The director_bake_off.py file is organized into clear sections:

Section 1: LLM Setup

def setup_dspy_provider():
    # Configure DSPy with your chosen LLM provider
    # Supports OpenAI, Anthropic, OpenRouter, and more

Section 2: Data Structures

class DirectorCut(BaseModel):
    # Pydantic model defining the structure of cinematic prompts
    # Ensures consistent, validated output from the LLM

Section 3: DSPy Signatures

class FindDirector(dspy.Signature):
    # Defines what inputs the LLM expects and what outputs it should produce
    # Think of these as "contracts" between your code and the LLM

Section 4: DSPy Module

class DirectorBakeOff(dspy.Module):
    # Combines multiple signatures into a complete workflow
    # Orchestrates the entire director comparison process

Section 5: Main Functions

def run_bake_off(video_idea, directors):
    # Easy-to-use interface that handles everything
    # This is what external code calls to use our system

πŸŽ“ DSPy Concepts Explained

What is DSPy?

DSPy is a framework for programming with Large Language Models (LLMs).
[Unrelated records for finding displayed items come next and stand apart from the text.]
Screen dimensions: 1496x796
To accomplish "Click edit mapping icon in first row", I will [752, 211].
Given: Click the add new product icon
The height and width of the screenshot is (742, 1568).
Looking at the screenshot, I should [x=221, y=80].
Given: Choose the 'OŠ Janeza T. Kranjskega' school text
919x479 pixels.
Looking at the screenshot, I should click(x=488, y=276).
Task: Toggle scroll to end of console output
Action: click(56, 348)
Instead of writing prompts as strings, you define structured interfaces that make your LLM applications more reliable, maintainable, and powerful.

πŸ”₯ Key Concepts

1. Signatures - The Heart of DSPy

Signatures define the interface between your code and the LLM:

class GenerateDirectorCut(dspy.Signature):
    """Transform a video idea into a cinematic prompt in a director's style."""
    
    # What goes IN to the LLM
    video_idea = dspy.InputField(desc="A simple video concept")
    director = dspy.InputField(desc="The director's name")
    
    # What comes OUT of the LLM  
    director_cut: DirectorCut = dspy.OutputField(desc="Structured cinematic prompt")

Why this is powerful:

  • Clear contracts between code and LLM
  • Automatic prompt generation
  • Type safety and validation
  • Reusable across different models

2. Structured Output with Pydantic

Instead of parsing messy text, get structured data:

class DirectorCut(BaseModel):
    director: str
    subject_description: str
    action_description: str
    setting_description: str
    # ... more fields
    
    def assemble_prompt(self) -> str:
        # Combine all parts into a complete prompt
        return ", ".join([self.subject_description, self.action_description, ...])

Benefits:

  • Guaranteed data format
  • Automatic validation
  • Easy to work with in code
  • No more regex parsing!

3. Modules - Complex Workflows

Modules combine multiple signatures into sophisticated workflows:

class DirectorBakeOff(dspy.Module):
    def __init__(self):
        self.findDirector = dspy.Predict(FindDirector)
        self.genDirectorCut = dspy.Predict(GenerateDirectorCut)
        self.directorJudge = dspy.ChainOfThought(DirectorJudge)
    
    async def aforward(self, video_idea, directors):
        # Orchestrate multiple LLM calls
        # 1. Find additional director
        # 2. Generate interpretations (in parallel!)
        # 3. Judge and rank results

4. Different Predictor Types

  • dspy.Predict: Basic, fast predictions
  • dspy.ChainOfThought: Enables step-by-step reasoning
  • dspy.ReAct: Combines reasoning with actions
  • dspy.ProgramOfThought: For mathematical/logical problems

5. Async Processing

Handle multiple LLM calls efficiently:

# Instead of calling one by one (slow):
for director in directors:
    result = self.genDirectorCut(video_idea=idea, director=director)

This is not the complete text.